UCLA researchers in the Department of Electrical and Computer Engineering have developed a node processing architecture that allows memory pool to be scalable and allows the integration of heterogeneous technologies downstream.

Background:

Modern electronic applications require high memory capacity and bandwidth. However, many of these applications require more memory capacity and bandwidth than can be provided by a single processing node. To resolve this issue, multiple processing nodes can be connected using interconnection technologies. This results in bottlenecks that slow down the system and constrains the design space resulting in worse memory utilization and performance. Furthermore, the scaling of this architecture is impossible and makes the downstream interconnection of heterogeneous technologies (e.g., DRAM, SRAM, Flash, etc.) difficult to use. A significant need remains to develop an architecture that can interconnect multiple processing nodes without suffering from poor memory capacity and latency.

Innovation:

UCLA researchers in the Department of Electrical and Computer Engineering have developed a densely integrated, chiplet based networked memory pool with high intra-pool bandwidth. The chiplet architecture provides a common interface to the network, allowing the memory to be assembled in a variety of different configurations. This allows for different memory interfaces such as DDRx/LPDDRx/GDDRx/PCle and communication interfaces such as OMI, Gen-Z, & CXL to be compatible without modifying the rest of the system. The memory pool can be scaled in capacity, and downstream interconnection of heterogenous technologies can be achieved.
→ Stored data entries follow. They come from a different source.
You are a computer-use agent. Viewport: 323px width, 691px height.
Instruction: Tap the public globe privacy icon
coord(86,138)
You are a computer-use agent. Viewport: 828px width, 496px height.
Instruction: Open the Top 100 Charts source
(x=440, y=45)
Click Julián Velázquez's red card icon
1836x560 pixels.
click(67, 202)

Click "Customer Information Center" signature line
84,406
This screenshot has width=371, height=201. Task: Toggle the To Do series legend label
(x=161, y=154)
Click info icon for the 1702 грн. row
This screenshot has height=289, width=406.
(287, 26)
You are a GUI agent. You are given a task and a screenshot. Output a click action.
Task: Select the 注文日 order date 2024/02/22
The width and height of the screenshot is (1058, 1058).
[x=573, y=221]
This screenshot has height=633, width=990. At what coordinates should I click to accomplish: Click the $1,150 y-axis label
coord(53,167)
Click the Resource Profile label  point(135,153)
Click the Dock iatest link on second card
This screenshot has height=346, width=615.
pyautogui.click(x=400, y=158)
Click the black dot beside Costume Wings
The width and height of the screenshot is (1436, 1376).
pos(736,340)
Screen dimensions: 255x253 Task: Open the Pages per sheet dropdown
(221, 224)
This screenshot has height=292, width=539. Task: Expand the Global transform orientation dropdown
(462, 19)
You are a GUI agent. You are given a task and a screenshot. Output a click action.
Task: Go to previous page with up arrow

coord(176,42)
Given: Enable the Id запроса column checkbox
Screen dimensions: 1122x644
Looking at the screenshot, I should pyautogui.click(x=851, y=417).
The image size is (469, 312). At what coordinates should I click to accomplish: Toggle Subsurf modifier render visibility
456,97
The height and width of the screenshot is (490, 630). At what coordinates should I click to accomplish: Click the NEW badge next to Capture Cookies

The developed processing node architecture could allow novel processing designs to be achieved.  

Potential Applications:

• Dynamic random-access memory
• Flash memory
• Static random-access memory
• Magnetoresistive random-access memory

Advantages:

• High bandwidth
• Low latency
• Capable of connecting multiple processing nodes simultaneously
• Tunable performance for superior cost-performance-energy trade-off
• Connects different memory interfaces together

Development to Date:

First description of the complete invention has been accomplished

Related Papers:

• S. Pal et al., "Designing a 2048-Chiplet, 14336-Core Waferscale Processor," 2021 58th ACM/IEEE Design Automation Conference (DAC), 2021, pp. 1183-1188, doi: 10.1109/DAC18074.2021.9586194.
• S. Pal, D. Petrisko, R. Kumar and P. Gupta, "Design Space Exploration for Chiplet‐Assembly‐Base Processors," in IEEE Transactions on Very Large Scale Integration (VLSI) Systems, vol. 28, no. 4, pp. 1062‐1073, April 2020, doi: 10.1109/TVLSI.2020.2968904.
   
• S. Pal, D. Petrisko, M. Tomei, P. Gupta, S. S. Iyer and R. Kumar, "Architecting Waferscale Processors ‐ A GPU Case Study," 2019 IEEE International Symposium on High Performance Computer Architecture (HPCA), Washington, DC, USA, 2019, pp. 250‐263, doi: 10.1109/HPCA.2019.00042.